Он протянул мне свою руку.
— Матвей,— ответил я.
— Что ж,— вздохнул он,— мне пора. Город у нас небольшой, может ещё и встретимся где-нибудь. Удачи.
— До свиданья.
Я бы не придал этой мимолётной встрече внимания, если бы мне не пришлось встретиться с этим Михаилом ещё раз. В тот день я немного прогулялся по осеннему городу и вернулся домой.
3
Спустя каких-то две недели я зашёл в парикмахерскую и буквально наткнулся на Михаила.
— Послушайте, перестаньте меня преследовать! — серьёзно сказал он.
— Да я и не думал...— сконфуженно пробормотал я.
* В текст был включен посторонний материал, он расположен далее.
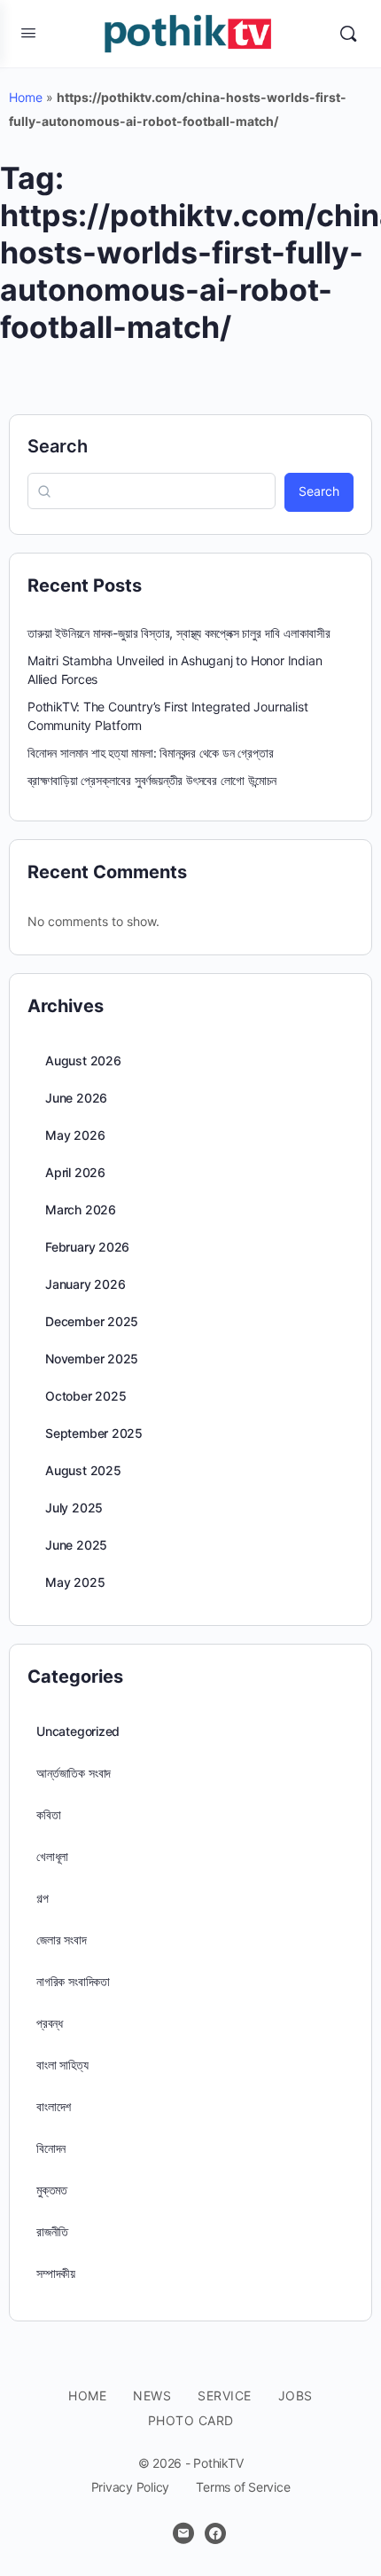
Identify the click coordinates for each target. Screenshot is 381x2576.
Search (57, 446)
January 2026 (85, 1284)
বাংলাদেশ (53, 2106)
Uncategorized (78, 1731)
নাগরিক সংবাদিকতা (73, 1981)
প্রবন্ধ (49, 2022)
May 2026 (75, 1135)
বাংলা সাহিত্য (62, 2064)
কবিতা (48, 1814)
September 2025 (94, 1433)
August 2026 (83, 1060)
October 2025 (85, 1395)
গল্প (42, 1897)
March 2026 (80, 1209)
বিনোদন (51, 2148)
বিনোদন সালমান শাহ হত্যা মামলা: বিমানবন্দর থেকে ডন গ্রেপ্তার (150, 752)
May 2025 (75, 1582)
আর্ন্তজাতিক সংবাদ (73, 1772)
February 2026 (87, 1246)
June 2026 (76, 1097)
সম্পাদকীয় (55, 2273)
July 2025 (74, 1507)
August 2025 (83, 1470)
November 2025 (91, 1358)
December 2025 (91, 1321)
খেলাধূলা (52, 1856)
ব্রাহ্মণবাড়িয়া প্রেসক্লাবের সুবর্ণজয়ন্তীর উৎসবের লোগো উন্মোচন (151, 780)
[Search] (348, 33)
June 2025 (76, 1544)
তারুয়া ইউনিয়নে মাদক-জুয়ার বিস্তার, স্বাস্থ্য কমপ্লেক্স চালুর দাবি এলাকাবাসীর (178, 632)
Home (26, 97)
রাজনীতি (52, 2231)
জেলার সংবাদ (61, 1939)
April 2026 (75, 1172)
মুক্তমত (51, 2189)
— Ладно-ладно, шучу! — улыбка озарила его весёлое лицо и он пожал мою руку,— Будете за мной...
— Добро!
Мы на минуту замолчали. Мне хотелось сказать ему что-нибудь отвлечённое и я небрежно выпалил:
— Ну как, не обрели ещё веру?
— Помилуйте,— удивлённо произнёс он,— вера очень сильно ограничивает личность. Я верю в себя, я верю в вас, мой друг, верю в осень, верю в это паршивое заведение, именуемое «Салоном».
Подошла его очередь заходить и он оставил меня. Он вышел довольно скоро и сказал:
— Ну, идите, я подожду вас.
Когда мы вышли на улицу, Михаил весело сказал:
— Знаете, вы отличный собеседник. Я приглашаю вас, Матвей, в кабак. Пойдёмте выпьем, я, надеюсь, вы не очень сегодня заняты?
— Нет.
— Вот и отлично, следуйте за мной.
Я охотно согласился, хотя не без некоторого сомнения, тем более в наше время всеобщей мнительности и подозрительности. Мы зашли в какое-то сомнительное заведение, бывшее некогда столовой, а ныне именуемое баром «Шизгара». Когда мы сели за столик, то Михаил спросил:
— Что вы предпочитаете?
Я заглянул в меню. От обилия незнакомых названий я немного опешил, и предложил:
— Может, водки?
— Отличный выбор! Официант! — сказал Михаил даже не открывая меню,— Будьте добры графинчик водочки, и что-нибудь на второе, желательно говядину. Если можно, квашеной капусты.
Официант ушёл.
— Мясо не рекомендуется употреблять без овощей.— продолжил он, повернувшись ко мне,— Кстати, никогда не заказывайте здесь первые блюда. Вкус бульона определённо дрянной...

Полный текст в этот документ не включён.